# What is expected
Every record shown here must be duplicated without change.

# Entries shown
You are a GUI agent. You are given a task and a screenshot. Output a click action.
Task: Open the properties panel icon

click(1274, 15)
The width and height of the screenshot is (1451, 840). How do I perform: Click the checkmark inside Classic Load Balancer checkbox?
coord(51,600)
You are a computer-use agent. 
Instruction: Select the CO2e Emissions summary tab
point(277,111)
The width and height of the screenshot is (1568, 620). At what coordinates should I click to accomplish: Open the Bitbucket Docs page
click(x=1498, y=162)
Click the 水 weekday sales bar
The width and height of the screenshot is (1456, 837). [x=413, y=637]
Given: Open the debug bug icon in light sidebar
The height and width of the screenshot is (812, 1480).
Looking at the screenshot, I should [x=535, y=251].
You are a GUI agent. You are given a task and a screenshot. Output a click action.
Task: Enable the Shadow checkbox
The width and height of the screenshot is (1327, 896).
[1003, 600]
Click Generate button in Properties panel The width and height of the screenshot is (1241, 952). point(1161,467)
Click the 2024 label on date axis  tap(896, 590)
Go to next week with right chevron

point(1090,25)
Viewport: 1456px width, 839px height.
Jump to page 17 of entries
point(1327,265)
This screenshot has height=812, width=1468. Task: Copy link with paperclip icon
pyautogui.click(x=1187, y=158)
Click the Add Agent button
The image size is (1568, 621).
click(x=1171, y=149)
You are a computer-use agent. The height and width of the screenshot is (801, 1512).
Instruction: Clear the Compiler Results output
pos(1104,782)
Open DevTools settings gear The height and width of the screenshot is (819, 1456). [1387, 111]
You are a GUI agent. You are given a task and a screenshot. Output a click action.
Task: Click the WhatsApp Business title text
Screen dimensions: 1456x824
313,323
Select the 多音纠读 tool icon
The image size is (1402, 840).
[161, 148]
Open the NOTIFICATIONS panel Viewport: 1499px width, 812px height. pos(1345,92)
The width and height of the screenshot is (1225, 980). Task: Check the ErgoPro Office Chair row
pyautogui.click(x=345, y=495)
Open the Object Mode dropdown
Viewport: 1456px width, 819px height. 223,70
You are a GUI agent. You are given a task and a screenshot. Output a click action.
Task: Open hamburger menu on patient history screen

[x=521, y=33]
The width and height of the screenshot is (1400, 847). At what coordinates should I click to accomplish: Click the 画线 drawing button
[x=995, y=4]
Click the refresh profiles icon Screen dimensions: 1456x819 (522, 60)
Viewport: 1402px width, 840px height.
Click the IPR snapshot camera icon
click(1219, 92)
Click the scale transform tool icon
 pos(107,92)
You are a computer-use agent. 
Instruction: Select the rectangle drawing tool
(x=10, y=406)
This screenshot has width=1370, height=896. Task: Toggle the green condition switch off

# Exercise result
You are a GUI agent. You are given a task and a screenshot. Output a click action.
Task: Open the properties panel icon

click(1274, 15)
The width and height of the screenshot is (1451, 840). How do I perform: Click the checkmark inside Classic Load Balancer checkbox?
coord(51,600)
You are a computer-use agent. 
Instruction: Select the CO2e Emissions summary tab
point(277,111)
The width and height of the screenshot is (1568, 620). At what coordinates should I click to accomplish: Open the Bitbucket Docs page
click(x=1498, y=162)
Click the 水 weekday sales bar
The width and height of the screenshot is (1456, 837). [x=413, y=637]
Given: Open the debug bug icon in light sidebar
The height and width of the screenshot is (812, 1480).
Looking at the screenshot, I should [x=535, y=251].
You are a GUI agent. You are given a task and a screenshot. Output a click action.
Task: Enable the Shadow checkbox
The width and height of the screenshot is (1327, 896).
[1003, 600]
Click Generate button in Properties panel The width and height of the screenshot is (1241, 952). point(1161,467)
Click the 2024 label on date axis  tap(896, 590)
Go to next week with right chevron

point(1090,25)
Viewport: 1456px width, 839px height.
Jump to page 17 of entries
point(1327,265)
This screenshot has height=812, width=1468. Task: Copy link with paperclip icon
pyautogui.click(x=1187, y=158)
Click the Add Agent button
The image size is (1568, 621).
click(x=1171, y=149)
You are a computer-use agent. The height and width of the screenshot is (801, 1512).
Instruction: Clear the Compiler Results output
pos(1104,782)
Open DevTools settings gear The height and width of the screenshot is (819, 1456). [1387, 111]
You are a GUI agent. You are given a task and a screenshot. Output a click action.
Task: Click the WhatsApp Business title text
Screen dimensions: 1456x824
313,323
Select the 多音纠读 tool icon
The image size is (1402, 840).
[161, 148]
Open the NOTIFICATIONS panel Viewport: 1499px width, 812px height. pos(1345,92)
The width and height of the screenshot is (1225, 980). Task: Check the ErgoPro Office Chair row
pyautogui.click(x=345, y=495)
Open the Object Mode dropdown
Viewport: 1456px width, 819px height. 223,70
You are a GUI agent. You are given a task and a screenshot. Output a click action.
Task: Open hamburger menu on patient history screen

[x=521, y=33]
The width and height of the screenshot is (1400, 847). At what coordinates should I click to accomplish: Click the 画线 drawing button
[x=995, y=4]
Click the refresh profiles icon Screen dimensions: 1456x819 (522, 60)
Viewport: 1402px width, 840px height.
Click the IPR snapshot camera icon
click(1219, 92)
Click the scale transform tool icon
 pos(107,92)
You are a computer-use agent. 
Instruction: Select the rectangle drawing tool
(x=10, y=406)
This screenshot has width=1370, height=896. Task: Toggle the green condition switch off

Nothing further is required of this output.